_TASK DATA_:
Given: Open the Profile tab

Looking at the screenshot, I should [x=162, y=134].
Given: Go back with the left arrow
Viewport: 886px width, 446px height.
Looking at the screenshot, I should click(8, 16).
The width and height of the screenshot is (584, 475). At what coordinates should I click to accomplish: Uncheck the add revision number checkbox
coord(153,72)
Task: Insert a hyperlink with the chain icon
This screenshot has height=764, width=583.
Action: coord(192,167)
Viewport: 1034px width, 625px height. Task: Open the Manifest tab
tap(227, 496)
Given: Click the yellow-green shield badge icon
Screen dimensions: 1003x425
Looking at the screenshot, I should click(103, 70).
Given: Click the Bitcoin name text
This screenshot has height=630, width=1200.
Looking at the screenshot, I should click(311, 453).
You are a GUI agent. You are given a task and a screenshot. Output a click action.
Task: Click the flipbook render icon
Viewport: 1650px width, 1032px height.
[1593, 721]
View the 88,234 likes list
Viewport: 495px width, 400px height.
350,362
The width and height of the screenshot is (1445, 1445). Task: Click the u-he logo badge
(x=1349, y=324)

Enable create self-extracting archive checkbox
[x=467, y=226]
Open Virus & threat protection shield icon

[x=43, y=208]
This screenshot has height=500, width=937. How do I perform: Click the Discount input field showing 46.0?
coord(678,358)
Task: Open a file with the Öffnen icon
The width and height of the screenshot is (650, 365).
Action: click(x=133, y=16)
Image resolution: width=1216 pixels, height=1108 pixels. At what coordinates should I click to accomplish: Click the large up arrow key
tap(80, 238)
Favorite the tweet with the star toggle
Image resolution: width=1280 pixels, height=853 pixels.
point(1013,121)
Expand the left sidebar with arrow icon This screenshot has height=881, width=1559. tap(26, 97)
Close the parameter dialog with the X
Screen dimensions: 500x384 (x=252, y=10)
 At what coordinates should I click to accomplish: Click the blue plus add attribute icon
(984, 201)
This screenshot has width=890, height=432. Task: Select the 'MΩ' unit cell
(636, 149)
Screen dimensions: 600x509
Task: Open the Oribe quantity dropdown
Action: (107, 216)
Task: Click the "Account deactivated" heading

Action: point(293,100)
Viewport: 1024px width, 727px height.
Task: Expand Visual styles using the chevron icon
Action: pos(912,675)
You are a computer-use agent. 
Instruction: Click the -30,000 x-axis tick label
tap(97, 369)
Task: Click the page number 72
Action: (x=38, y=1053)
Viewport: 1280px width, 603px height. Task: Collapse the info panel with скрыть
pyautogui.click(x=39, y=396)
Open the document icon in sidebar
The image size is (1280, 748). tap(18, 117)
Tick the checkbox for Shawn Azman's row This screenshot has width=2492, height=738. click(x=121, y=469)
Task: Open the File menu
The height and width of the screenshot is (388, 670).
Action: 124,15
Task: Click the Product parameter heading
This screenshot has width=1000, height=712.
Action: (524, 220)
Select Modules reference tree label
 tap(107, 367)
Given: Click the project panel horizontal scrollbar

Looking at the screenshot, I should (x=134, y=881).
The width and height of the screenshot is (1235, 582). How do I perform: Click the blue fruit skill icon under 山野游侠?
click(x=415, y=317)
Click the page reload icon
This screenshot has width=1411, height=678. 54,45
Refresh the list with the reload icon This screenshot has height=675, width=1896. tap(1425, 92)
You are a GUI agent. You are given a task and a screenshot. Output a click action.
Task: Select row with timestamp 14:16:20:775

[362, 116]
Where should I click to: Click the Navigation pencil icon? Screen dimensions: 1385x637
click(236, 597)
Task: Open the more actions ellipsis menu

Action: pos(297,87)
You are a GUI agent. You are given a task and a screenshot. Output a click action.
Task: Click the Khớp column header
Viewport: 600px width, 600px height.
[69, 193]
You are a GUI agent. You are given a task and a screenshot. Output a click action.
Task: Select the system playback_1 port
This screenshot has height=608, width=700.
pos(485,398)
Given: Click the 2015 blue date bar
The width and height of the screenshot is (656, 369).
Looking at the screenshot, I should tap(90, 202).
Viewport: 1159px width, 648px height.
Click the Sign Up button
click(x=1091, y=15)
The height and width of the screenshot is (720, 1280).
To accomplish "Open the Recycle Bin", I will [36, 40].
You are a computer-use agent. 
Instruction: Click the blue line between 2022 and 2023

_PROBLEM REQUIREMENTS_: What is needed is a word-for-word copy of the records.

_RESPONSE TO THIS TASK_:
Given: Open the Profile tab

Looking at the screenshot, I should [x=162, y=134].
Given: Go back with the left arrow
Viewport: 886px width, 446px height.
Looking at the screenshot, I should click(8, 16).
The width and height of the screenshot is (584, 475). At what coordinates should I click to accomplish: Uncheck the add revision number checkbox
coord(153,72)
Task: Insert a hyperlink with the chain icon
This screenshot has height=764, width=583.
Action: coord(192,167)
Viewport: 1034px width, 625px height. Task: Open the Manifest tab
tap(227, 496)
Given: Click the yellow-green shield badge icon
Screen dimensions: 1003x425
Looking at the screenshot, I should click(103, 70).
Given: Click the Bitcoin name text
This screenshot has height=630, width=1200.
Looking at the screenshot, I should click(311, 453).
You are a GUI agent. You are given a task and a screenshot. Output a click action.
Task: Click the flipbook render icon
Viewport: 1650px width, 1032px height.
[1593, 721]
View the 88,234 likes list
Viewport: 495px width, 400px height.
350,362
The width and height of the screenshot is (1445, 1445). Task: Click the u-he logo badge
(x=1349, y=324)

Enable create self-extracting archive checkbox
[x=467, y=226]
Open Virus & threat protection shield icon

[x=43, y=208]
This screenshot has height=500, width=937. How do I perform: Click the Discount input field showing 46.0?
coord(678,358)
Task: Open a file with the Öffnen icon
The width and height of the screenshot is (650, 365).
Action: click(x=133, y=16)
Image resolution: width=1216 pixels, height=1108 pixels. At what coordinates should I click to accomplish: Click the large up arrow key
tap(80, 238)
Favorite the tweet with the star toggle
Image resolution: width=1280 pixels, height=853 pixels.
point(1013,121)
Expand the left sidebar with arrow icon This screenshot has height=881, width=1559. tap(26, 97)
Close the parameter dialog with the X
Screen dimensions: 500x384 (x=252, y=10)
 At what coordinates should I click to accomplish: Click the blue plus add attribute icon
(984, 201)
This screenshot has width=890, height=432. Task: Select the 'MΩ' unit cell
(636, 149)
Screen dimensions: 600x509
Task: Open the Oribe quantity dropdown
Action: (107, 216)
Task: Click the "Account deactivated" heading

Action: point(293,100)
Viewport: 1024px width, 727px height.
Task: Expand Visual styles using the chevron icon
Action: pos(912,675)
You are a computer-use agent. 
Instruction: Click the -30,000 x-axis tick label
tap(97, 369)
Task: Click the page number 72
Action: (x=38, y=1053)
Viewport: 1280px width, 603px height. Task: Collapse the info panel with скрыть
pyautogui.click(x=39, y=396)
Open the document icon in sidebar
The image size is (1280, 748). tap(18, 117)
Tick the checkbox for Shawn Azman's row This screenshot has width=2492, height=738. click(x=121, y=469)
Task: Open the File menu
The height and width of the screenshot is (388, 670).
Action: 124,15
Task: Click the Product parameter heading
This screenshot has width=1000, height=712.
Action: (524, 220)
Select Modules reference tree label
 tap(107, 367)
Given: Click the project panel horizontal scrollbar

Looking at the screenshot, I should (x=134, y=881).
The width and height of the screenshot is (1235, 582). How do I perform: Click the blue fruit skill icon under 山野游侠?
click(x=415, y=317)
Click the page reload icon
This screenshot has width=1411, height=678. 54,45
Refresh the list with the reload icon This screenshot has height=675, width=1896. tap(1425, 92)
You are a GUI agent. You are given a task and a screenshot. Output a click action.
Task: Select row with timestamp 14:16:20:775

[362, 116]
Where should I click to: Click the Navigation pencil icon? Screen dimensions: 1385x637
click(236, 597)
Task: Open the more actions ellipsis menu

Action: pos(297,87)
You are a GUI agent. You are given a task and a screenshot. Output a click action.
Task: Click the Khớp column header
Viewport: 600px width, 600px height.
[69, 193]
You are a GUI agent. You are given a task and a screenshot. Output a click action.
Task: Select the system playback_1 port
This screenshot has height=608, width=700.
pos(485,398)
Given: Click the 2015 blue date bar
The width and height of the screenshot is (656, 369).
Looking at the screenshot, I should tap(90, 202).
Viewport: 1159px width, 648px height.
Click the Sign Up button
click(x=1091, y=15)
The height and width of the screenshot is (720, 1280).
To accomplish "Open the Recycle Bin", I will [36, 40].
You are a computer-use agent. 
Instruction: Click the blue line between 2022 and 2023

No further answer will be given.